Why are lubridate functions so slow when compared with as.POSIXct?
@Tyler's answer is correct. Here's some more info including a tip on making lubridate faster - from the help file:
" Lubridate has an inbuilt very fast POSIX parser, ported from the fasttime package by Simon Urbanek. This functionality is as yet optional and could be activated with options(lubridate.fasttime = TRUE). Lubridate will automatically detect POSIX strings and use fast parser instead of the default strptime utility. "
For the same reason cars are slow in comparison to riding on top of rockets. The added ease of use and safety make cars much slower than a rocket but you're less likely to get blown up and it's easier to start, steer, and brake a car. However, in the right situation (e.g., I need to get to the moon) the rocket is the right tool for the job. Now if someone invented a car with a rocket strapped to the roof we'd have something.
Start with looking at what dmy
is doing and you'll see the difference for the speed (by the way from your bechmarks I wouldn't say that lubridate
is that much slower as these are in milliseconds):
dmy
#type this into the command line and you get:
>dmy
function (..., quiet = FALSE, tz = "UTC")
{
dates <- unlist(list(...))
parse_date(num_to_date(dates), make_format("dmy"), quiet = quiet,
tz = tz)
}
<environment: namespace:lubridate>
Right away I see parse_date
and num_to_date
and make_format
. Makes one wonder what all these guys are. Let's see:
parse_date
> parse_date
function (x, formats, quiet = FALSE, seps = find_separator(x),
tz = "UTC")
{
fmt <- guess_format(head(x, 100), formats, seps, quiet)
parsed <- as.POSIXct(strptime(x, fmt, tz = tz))
if (length(x) > 2 & !quiet)
message("Using date format ", fmt, ".")
failed <- sum(is.na(parsed)) - sum(is.na(x))
if (failed > 0) {
message(failed, " failed to parse.")
}
parsed
}
<environment: namespace:lubridate>
num_to_date
> getAnywhere(num_to_date)
A single object matching ‘num_to_date’ was found
It was found in the following places
namespace:lubridate
with value
function (x)
{
if (is.numeric(x)) {
x <- as.character(x)
x <- paste(ifelse(nchar(x)%%2 == 1, "0", ""), x, sep = "")
}
x
}
<environment: namespace:lubridate>
make_format
> getAnywhere(make_format)
A single object matching ‘make_format’ was found
It was found in the following places
namespace:lubridate
with value
function (order)
{
order <- strsplit(order, "")[[1]]
formats <- list(d = "%d", m = c("%m", "%b"), y = c("%y",
"%Y"))[order]
grid <- expand.grid(formats, KEEP.OUT.ATTRS = FALSE, stringsAsFactors = FALSE)
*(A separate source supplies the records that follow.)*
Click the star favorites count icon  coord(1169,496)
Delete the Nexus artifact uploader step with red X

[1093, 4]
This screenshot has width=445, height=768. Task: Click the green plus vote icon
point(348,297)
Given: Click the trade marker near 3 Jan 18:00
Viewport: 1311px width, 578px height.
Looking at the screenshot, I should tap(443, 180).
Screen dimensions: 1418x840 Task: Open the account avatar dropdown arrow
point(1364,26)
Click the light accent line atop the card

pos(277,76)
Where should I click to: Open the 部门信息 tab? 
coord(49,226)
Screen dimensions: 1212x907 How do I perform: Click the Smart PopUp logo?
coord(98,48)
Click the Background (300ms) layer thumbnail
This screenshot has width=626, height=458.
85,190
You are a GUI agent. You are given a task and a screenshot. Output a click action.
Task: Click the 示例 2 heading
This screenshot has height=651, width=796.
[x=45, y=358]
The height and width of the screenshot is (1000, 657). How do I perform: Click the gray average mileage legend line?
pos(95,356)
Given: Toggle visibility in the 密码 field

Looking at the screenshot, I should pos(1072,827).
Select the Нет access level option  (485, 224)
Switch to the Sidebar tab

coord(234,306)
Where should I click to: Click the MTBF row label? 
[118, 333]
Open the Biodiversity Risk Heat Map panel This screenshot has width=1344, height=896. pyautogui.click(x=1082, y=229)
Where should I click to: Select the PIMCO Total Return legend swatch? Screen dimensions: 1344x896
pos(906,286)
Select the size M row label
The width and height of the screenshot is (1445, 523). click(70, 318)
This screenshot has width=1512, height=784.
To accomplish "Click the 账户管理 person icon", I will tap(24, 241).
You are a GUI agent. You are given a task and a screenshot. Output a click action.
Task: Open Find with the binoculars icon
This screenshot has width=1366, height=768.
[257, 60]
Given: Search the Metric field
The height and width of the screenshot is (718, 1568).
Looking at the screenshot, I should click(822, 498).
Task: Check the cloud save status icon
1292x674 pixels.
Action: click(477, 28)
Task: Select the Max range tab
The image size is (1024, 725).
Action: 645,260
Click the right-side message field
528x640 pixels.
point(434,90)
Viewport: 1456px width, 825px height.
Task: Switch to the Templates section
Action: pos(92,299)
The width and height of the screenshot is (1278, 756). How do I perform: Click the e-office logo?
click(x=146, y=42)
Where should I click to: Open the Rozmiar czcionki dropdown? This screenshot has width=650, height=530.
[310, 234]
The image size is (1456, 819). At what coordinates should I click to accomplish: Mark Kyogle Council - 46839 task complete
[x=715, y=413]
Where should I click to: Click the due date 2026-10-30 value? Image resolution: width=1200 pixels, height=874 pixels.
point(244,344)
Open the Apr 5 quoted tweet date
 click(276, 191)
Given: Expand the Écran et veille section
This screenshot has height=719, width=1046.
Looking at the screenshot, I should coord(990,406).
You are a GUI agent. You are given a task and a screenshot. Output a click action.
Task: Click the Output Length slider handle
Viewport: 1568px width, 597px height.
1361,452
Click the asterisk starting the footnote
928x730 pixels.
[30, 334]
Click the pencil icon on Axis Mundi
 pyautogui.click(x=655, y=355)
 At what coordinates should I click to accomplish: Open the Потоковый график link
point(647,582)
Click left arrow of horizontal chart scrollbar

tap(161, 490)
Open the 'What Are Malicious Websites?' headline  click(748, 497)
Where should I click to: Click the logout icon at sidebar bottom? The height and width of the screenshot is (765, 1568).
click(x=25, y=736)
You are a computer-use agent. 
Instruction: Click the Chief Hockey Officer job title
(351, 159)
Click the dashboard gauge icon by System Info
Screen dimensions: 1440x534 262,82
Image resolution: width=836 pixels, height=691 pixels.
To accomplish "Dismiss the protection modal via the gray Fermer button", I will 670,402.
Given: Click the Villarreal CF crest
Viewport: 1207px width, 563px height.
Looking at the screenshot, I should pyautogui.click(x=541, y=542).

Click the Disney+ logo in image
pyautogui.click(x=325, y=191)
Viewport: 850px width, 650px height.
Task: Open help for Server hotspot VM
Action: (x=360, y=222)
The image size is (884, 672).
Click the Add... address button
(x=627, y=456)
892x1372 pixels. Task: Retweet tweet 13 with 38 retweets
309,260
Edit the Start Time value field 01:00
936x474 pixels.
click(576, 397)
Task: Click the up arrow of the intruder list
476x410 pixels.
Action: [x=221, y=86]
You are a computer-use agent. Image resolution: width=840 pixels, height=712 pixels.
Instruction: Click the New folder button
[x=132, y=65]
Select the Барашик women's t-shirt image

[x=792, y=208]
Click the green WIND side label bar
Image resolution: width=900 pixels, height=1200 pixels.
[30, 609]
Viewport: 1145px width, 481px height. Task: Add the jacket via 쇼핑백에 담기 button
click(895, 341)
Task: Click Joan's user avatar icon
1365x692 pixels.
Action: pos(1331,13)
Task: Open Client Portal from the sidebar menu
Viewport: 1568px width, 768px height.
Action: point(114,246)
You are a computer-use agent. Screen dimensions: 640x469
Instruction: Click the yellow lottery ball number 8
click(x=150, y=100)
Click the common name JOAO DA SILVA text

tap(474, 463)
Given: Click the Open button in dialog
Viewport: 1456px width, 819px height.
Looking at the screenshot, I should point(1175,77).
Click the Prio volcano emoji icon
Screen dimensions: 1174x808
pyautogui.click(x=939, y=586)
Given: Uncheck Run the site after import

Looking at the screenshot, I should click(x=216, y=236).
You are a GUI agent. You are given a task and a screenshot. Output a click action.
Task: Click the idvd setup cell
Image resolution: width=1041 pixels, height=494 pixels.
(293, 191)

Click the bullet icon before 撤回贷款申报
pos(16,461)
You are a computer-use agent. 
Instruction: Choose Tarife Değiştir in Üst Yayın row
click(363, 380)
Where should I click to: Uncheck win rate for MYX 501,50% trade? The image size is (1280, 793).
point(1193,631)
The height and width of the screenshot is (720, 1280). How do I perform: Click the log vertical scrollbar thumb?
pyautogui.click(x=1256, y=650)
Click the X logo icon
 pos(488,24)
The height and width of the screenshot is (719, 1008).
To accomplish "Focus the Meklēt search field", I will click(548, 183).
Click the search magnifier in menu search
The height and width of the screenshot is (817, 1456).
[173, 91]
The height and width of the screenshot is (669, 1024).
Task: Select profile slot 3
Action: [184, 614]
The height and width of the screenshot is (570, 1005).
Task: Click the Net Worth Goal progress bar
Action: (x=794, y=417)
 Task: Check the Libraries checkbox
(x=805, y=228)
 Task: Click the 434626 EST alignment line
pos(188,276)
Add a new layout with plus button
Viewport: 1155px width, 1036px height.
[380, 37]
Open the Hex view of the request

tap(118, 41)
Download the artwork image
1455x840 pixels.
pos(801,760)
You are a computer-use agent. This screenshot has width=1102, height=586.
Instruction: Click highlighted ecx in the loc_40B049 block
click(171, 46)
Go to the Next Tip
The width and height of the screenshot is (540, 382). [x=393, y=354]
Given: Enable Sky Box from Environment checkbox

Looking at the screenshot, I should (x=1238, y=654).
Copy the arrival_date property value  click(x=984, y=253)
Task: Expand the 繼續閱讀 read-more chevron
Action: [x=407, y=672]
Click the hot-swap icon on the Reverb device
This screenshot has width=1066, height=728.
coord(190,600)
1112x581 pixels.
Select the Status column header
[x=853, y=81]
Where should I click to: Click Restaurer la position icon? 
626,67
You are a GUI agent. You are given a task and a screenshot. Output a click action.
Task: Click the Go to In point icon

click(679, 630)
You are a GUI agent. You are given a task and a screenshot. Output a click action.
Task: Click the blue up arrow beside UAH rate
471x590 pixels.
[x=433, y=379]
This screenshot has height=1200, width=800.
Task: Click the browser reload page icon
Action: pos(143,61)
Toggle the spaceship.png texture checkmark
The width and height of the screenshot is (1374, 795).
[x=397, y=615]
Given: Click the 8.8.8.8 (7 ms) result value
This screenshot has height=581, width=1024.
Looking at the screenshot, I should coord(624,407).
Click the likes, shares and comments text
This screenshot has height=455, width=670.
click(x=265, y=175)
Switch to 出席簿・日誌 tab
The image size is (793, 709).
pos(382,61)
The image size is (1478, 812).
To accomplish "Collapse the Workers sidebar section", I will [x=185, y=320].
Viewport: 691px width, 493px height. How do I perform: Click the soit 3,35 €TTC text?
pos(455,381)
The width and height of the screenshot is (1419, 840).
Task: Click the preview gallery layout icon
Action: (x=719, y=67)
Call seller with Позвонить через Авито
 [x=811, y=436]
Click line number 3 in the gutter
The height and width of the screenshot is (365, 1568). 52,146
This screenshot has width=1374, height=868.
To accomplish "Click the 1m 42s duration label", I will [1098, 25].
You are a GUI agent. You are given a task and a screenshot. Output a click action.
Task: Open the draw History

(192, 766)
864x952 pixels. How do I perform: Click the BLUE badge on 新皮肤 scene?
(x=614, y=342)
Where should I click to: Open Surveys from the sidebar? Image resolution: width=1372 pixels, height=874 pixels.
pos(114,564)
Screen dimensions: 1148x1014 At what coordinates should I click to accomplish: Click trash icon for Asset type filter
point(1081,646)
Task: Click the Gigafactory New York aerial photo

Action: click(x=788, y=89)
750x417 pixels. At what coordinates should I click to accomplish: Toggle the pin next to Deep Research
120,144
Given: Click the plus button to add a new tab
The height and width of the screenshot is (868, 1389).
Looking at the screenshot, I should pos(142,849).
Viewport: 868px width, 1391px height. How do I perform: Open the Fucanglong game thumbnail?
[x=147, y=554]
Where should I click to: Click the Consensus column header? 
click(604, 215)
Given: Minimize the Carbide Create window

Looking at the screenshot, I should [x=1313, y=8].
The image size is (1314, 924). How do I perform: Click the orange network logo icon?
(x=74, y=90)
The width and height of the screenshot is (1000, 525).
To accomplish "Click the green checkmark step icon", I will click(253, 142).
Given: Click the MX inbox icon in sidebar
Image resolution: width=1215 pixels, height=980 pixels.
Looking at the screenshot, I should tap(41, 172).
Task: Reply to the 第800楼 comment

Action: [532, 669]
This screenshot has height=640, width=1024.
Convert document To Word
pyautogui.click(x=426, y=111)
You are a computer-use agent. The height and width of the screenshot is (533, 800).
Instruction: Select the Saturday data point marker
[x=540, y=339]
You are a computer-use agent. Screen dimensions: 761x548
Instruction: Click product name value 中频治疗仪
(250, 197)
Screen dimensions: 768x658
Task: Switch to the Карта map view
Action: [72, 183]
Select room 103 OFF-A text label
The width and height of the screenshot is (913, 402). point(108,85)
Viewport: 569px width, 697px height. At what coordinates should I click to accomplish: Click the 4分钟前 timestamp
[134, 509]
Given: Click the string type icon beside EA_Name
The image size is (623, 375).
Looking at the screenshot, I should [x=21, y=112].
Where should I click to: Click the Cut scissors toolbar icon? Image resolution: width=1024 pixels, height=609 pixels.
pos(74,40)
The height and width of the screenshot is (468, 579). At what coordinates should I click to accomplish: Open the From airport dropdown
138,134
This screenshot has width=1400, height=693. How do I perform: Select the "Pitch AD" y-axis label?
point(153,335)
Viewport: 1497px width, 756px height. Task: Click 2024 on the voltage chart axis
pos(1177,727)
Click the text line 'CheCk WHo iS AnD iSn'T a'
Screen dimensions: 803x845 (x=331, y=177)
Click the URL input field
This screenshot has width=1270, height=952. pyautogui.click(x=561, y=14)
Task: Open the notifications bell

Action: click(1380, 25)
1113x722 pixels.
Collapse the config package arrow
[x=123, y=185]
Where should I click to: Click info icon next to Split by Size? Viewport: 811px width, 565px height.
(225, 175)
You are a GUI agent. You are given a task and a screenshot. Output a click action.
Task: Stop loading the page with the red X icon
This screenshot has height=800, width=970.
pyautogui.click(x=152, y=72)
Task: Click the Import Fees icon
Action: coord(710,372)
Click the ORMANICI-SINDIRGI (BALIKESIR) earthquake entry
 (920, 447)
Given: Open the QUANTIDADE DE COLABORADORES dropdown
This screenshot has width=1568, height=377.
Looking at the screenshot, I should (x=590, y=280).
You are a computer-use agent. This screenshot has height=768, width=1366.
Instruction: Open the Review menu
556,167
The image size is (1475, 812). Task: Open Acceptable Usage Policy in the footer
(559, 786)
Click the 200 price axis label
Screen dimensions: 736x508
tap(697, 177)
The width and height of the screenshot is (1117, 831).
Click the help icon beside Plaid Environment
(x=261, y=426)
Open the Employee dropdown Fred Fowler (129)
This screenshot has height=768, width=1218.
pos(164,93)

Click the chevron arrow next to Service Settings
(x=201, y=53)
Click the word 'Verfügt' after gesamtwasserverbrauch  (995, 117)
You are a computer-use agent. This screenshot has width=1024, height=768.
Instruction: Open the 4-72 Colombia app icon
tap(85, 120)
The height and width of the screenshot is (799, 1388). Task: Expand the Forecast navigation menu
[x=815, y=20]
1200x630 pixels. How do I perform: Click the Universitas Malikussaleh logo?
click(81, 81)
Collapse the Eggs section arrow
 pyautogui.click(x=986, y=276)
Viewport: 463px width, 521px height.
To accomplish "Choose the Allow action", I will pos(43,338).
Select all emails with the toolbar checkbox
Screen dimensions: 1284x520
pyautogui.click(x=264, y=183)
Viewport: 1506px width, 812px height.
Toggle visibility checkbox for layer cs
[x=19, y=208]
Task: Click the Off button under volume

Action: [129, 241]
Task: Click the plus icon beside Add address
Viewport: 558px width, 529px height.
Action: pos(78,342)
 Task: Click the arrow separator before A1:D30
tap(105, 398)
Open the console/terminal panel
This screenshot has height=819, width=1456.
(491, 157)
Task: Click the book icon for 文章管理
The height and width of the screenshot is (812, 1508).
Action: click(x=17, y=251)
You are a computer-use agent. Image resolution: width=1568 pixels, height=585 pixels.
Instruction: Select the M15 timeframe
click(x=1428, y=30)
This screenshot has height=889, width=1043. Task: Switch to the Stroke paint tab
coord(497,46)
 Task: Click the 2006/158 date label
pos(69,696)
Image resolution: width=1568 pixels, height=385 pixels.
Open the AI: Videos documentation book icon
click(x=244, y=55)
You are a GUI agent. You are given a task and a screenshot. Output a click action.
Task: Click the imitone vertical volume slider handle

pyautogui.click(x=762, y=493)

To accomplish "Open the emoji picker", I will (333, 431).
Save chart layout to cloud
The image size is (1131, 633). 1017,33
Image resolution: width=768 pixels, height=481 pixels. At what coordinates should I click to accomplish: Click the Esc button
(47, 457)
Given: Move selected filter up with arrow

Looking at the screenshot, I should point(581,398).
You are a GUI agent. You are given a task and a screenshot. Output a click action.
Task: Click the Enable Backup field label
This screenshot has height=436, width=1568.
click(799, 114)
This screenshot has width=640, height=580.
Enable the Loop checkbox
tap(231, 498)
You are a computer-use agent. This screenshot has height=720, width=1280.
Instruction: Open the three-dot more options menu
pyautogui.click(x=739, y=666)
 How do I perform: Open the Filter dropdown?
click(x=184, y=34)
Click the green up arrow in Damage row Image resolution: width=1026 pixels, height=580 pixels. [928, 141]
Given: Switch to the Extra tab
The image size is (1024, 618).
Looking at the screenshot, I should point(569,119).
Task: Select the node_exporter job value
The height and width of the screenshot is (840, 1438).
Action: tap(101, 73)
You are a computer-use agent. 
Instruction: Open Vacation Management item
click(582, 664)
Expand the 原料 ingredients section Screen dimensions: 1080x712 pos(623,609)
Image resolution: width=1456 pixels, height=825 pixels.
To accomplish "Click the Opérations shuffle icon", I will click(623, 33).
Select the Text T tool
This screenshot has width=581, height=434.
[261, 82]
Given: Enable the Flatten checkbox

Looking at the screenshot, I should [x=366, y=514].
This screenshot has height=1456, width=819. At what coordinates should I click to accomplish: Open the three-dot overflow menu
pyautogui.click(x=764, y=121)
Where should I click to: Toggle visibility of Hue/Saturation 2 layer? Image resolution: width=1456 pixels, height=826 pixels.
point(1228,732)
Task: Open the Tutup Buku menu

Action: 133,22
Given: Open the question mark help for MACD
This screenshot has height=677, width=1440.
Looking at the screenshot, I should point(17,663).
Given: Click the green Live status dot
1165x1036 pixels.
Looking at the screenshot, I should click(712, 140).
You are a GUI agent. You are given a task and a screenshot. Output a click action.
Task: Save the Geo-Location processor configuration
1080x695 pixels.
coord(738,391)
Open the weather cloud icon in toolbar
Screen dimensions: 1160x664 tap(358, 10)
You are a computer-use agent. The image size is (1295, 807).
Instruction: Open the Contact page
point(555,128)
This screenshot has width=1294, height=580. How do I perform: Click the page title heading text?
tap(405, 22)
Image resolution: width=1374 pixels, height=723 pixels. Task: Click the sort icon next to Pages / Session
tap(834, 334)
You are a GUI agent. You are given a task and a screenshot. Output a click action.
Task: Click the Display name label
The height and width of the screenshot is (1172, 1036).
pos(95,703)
lapply(1:nrow(grid), function(i) unname(unlist(grid[i, ])))
}
<environment: namespace:lubridate>
Wow we got strsplit-ting
, expand-ing.grid-s
, paste-ing
, ifelse-ing
, unname-ing
etc. plus a Whole Lotta Error Checking Going On (play on the Zep song). So what we have here is some nice syntactic sugar. Mmmmm tasty but it comes with a price, speed.
Compare that to as.POSIXct
:
getAnywhere(as.POSIXct) #tells us to use methods to see the business
methods('as.POSIXct') #tells us all the business
as.POSIXct.date #what I believe your code is using (I don't use dates though)
There's a lot more Internal coding and less error checking going on with as.POSIXct
So you have to ask do I want ease and safety or speed and power? Depends on the job.